General manager of GCL subsidiary approved $79m contract payment against company policy


The investigator appointed by Chinese polysilicon manufacturer GCL-Poly to look into a RMB510 million (US$78.8 million) payment to a state-owned enterprise for a production facility which never took shape, has found the general manager of the GCL subsidiary which paid the money approved the transfer in breach of company policy.

Presenting the findings of the Shanghai-based accountant appointed on the advice of former GCL auditor Deloitte Touche Tohmatsu to look into the matter, GCL today said the manager of the company's Jiangsu Zhongneng subsidiary only had clearance to approve contracts with up to RMB100 million (US$15.5 million) of capital spending.

The investigator, part of the Mazars global grouping, said the unidentified manager had agreed to make the RMB510 million pre-payment to the unnamed state-owned enterprise which had been appointed lead contractor by GCL to carry out engineering, procurement and construction (EPC) services on the planned granular polysilicon production unit. GCL had been eager to to break ground on the planned fab after improving its production processes but, unable to access the necessary finance, had been offered backing by the state-owned lead EPC contractor on condition that it made the pre-payment at the heart of the investigation. In those circumstances, the investigator found, the general manager of Jiangsu Zhongneng had approved the pre-payment.


The investigator said GCL was satisfied the breach of its company policy had been a one-off and said it would engage external consultants to review and, if necessary, tighten its internal policy and processes.

GCL has already admitted, in April, it failed to report the award of the EPC contract – which has since been terminated – as a major transaction, as required by stock market rules, and has said it is reviewing why this did not happen.

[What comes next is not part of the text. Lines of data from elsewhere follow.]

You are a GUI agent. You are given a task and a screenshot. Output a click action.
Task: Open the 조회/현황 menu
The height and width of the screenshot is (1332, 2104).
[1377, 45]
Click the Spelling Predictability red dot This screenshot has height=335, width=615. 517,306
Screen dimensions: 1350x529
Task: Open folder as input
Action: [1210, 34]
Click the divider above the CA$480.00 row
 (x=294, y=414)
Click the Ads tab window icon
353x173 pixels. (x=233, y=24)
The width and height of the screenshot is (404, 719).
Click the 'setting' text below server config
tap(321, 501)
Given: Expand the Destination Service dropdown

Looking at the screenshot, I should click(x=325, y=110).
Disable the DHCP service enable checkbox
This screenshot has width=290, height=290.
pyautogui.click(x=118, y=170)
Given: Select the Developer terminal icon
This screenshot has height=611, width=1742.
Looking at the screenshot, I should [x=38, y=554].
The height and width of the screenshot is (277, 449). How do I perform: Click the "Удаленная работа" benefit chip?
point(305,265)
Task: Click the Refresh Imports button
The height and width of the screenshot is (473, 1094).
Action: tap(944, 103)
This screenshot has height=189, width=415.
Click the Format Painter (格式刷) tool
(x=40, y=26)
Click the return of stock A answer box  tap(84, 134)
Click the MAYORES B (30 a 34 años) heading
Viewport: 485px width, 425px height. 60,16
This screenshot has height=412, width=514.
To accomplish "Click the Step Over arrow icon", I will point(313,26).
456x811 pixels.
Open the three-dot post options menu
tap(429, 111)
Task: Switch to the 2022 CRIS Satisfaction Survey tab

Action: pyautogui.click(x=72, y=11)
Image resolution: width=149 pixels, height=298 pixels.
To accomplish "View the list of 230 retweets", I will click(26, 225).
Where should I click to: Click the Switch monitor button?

The pre-payment in contention, of which GCL received a 97% refund in April, prompted Deloitte to recommend an investigation of the matter, including the commercial rationale for paying the money. GCL subsequently said the independent investigator would also look into whether the payment was made to a related party. Despite GCL following Deloitte's recommendation to appoint an independent investigator, the professional services company resigned as auditor for GCL in May, citing an inability to reach agreement over the scope of the investigation. Crowe (HK) CPA Ltd subsequently replaced Deloitte as GCL's auditor.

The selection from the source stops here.